▶ WHAT IS BEING ASKED:
Below is a listing from which only part is wanted; return exactly the lines from the one with "The image size is (1898, 921)." up to and including the one with "How do I perform: Select the (i) wave label?".

▶ DATA SECTION:
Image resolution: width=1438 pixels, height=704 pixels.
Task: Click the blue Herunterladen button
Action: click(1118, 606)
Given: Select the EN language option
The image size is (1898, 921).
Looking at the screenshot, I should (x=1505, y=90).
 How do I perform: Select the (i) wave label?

--

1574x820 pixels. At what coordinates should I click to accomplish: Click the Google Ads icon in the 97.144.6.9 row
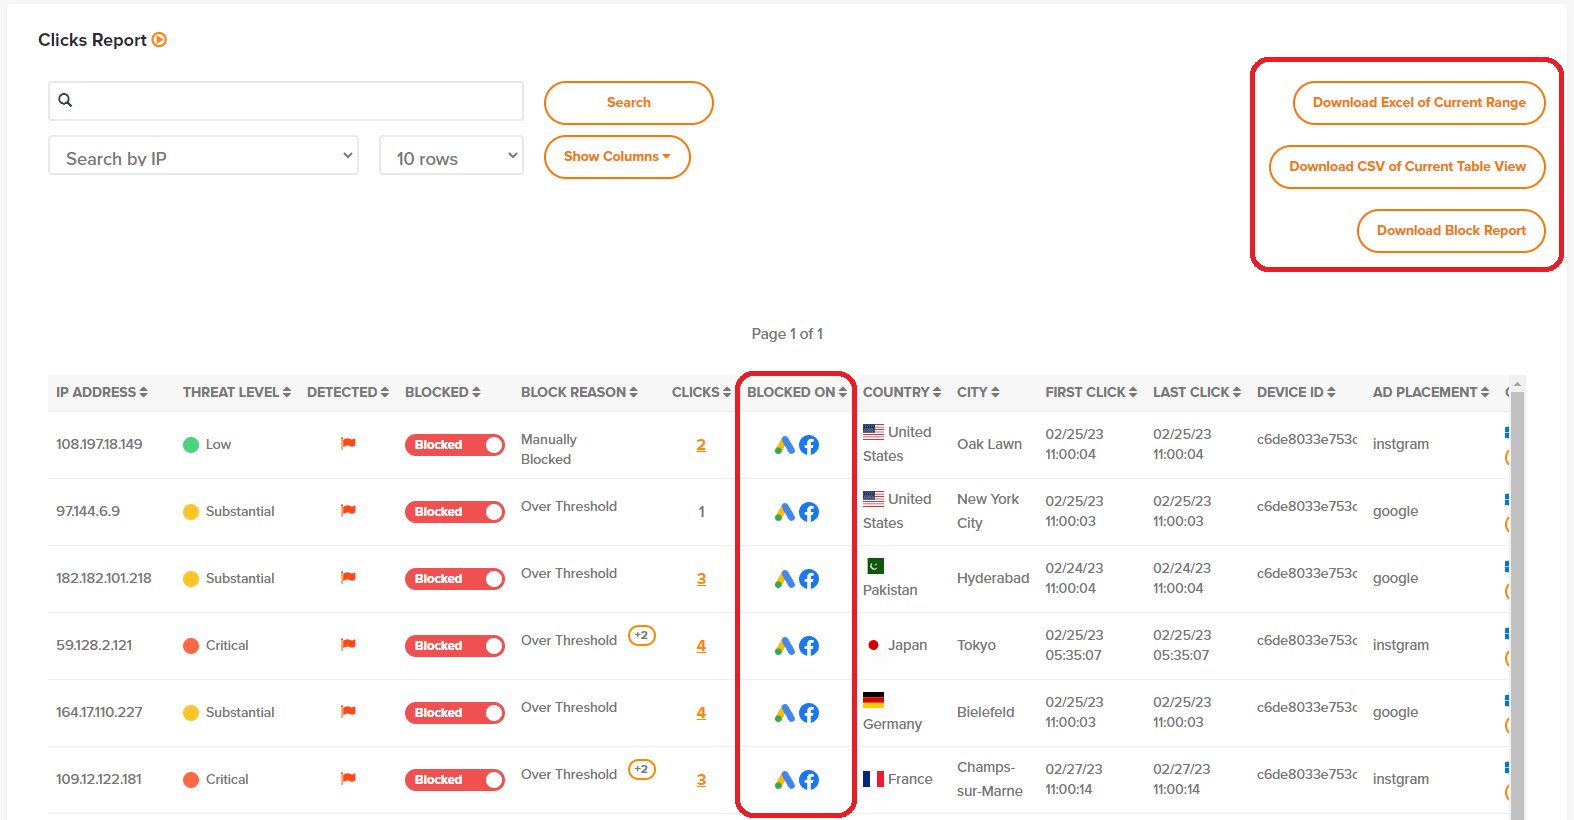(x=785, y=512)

▶ REPLY:
The image size is (1898, 921).
Looking at the screenshot, I should (x=1505, y=90).
 How do I perform: Select the (i) wave label?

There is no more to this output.